El Kia Sportage es una buena opción, pero hay una mejor, y es más accesible
Mismo segmento, japonés, más potente, muy eficiente y 10.000 euros más barato
Ojos como platos al ver el precio del Kia Sportage híbrido
El Kia Sportage es uno de los SUV compactos más equilibrados del mercado. Diseño atractivo. Buena calidad. Gama mecánica amplia. También un precio elevado. Y ahí es donde muchos compradores empiezan a mirar alrededor. Porque hay alternativas igual de completas. Incluso más accesibles.
Una de ellas es el Nissan Qashqai. Un nombre propio dentro del segmento. Fue el modelo que popularizó el concepto SUV compacto en Europa. Hoy vive su tercera generación. Y tras un inicio discreto, vuelve a estar entre los más vendidos en España.
La alternativa perfecta al todopoderoso Kia Sportage, y además es más barato
Por tamaño, encaja a la perfección. Mide 4,42 metros de largo. Tiene una batalla de 2,66 metros. El espacio interior es correcto. El maletero, con 504 litros, es uno de sus puntos fuertes. En uso familiar, cumple sin problemas.
El precio marca la diferencia. Aunque el tarifario arranca en 31.200 euros, Nissan anuncia el Qashqai desde 26.450 euros. Una cifra muy competitiva. Especialmente si se compara con el Sportage MHEV de 136 CV, que parte desde 35.660 euros.
Así es el Qashqai más barato
La versión de acceso del Qashqai monta un motor 1.3 DiG-T de gasolina con sistema MHEV. Entrega 140 CV y 240 Nm de par. Se asocia a un cambio manual de seis marchas y tracción delantera. No es deportivo. Es equilibrado.
Las prestaciones son correctas. Acelera de 0 a 100 km/h en 10,2 segundos. Alcanza 196 km/h. El consumo combinado es de 6,3 l/100 km. No destaca por eficiencia. Pero ofrece una conducción suave y predecible.
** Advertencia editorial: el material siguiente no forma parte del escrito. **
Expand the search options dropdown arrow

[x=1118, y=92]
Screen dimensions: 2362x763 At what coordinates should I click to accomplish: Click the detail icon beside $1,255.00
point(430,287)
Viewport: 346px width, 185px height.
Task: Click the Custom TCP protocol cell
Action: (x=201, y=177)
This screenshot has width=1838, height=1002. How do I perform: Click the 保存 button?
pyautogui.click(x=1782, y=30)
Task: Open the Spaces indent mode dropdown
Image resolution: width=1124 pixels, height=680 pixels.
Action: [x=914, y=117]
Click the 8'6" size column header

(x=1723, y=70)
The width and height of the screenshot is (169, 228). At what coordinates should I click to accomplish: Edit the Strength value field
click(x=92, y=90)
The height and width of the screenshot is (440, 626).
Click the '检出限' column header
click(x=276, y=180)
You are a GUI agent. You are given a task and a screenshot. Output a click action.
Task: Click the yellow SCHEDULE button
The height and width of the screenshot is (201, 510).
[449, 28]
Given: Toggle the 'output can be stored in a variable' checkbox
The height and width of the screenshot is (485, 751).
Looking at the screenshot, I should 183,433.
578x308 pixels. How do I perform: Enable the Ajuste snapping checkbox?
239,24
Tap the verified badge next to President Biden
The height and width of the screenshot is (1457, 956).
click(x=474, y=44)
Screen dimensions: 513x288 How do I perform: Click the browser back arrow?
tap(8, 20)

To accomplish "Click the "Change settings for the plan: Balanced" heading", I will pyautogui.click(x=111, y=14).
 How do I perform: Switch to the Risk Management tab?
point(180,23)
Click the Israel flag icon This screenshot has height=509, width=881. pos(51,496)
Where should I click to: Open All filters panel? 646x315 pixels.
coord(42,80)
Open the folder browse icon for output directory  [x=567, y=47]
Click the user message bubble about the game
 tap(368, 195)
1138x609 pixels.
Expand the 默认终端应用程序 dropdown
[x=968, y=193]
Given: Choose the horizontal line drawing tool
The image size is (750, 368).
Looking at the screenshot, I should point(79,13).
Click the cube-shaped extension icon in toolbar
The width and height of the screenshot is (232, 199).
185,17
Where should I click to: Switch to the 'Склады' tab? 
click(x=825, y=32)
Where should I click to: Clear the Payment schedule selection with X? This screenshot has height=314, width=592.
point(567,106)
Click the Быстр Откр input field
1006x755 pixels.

Donde el Qashqai sorprende es en el equipamiento. El acabado Acenta incluye climatizador dual, arranque sin llave, doble pantalla de 12,3’’, conectividad inalámbrica y una completa batería de asistencias a la conducción. En conjunto, es una propuesta muy sólida. El Sportage sigue siendo una gran compra. El Qashqai, hoy, es más racional. Y más barato.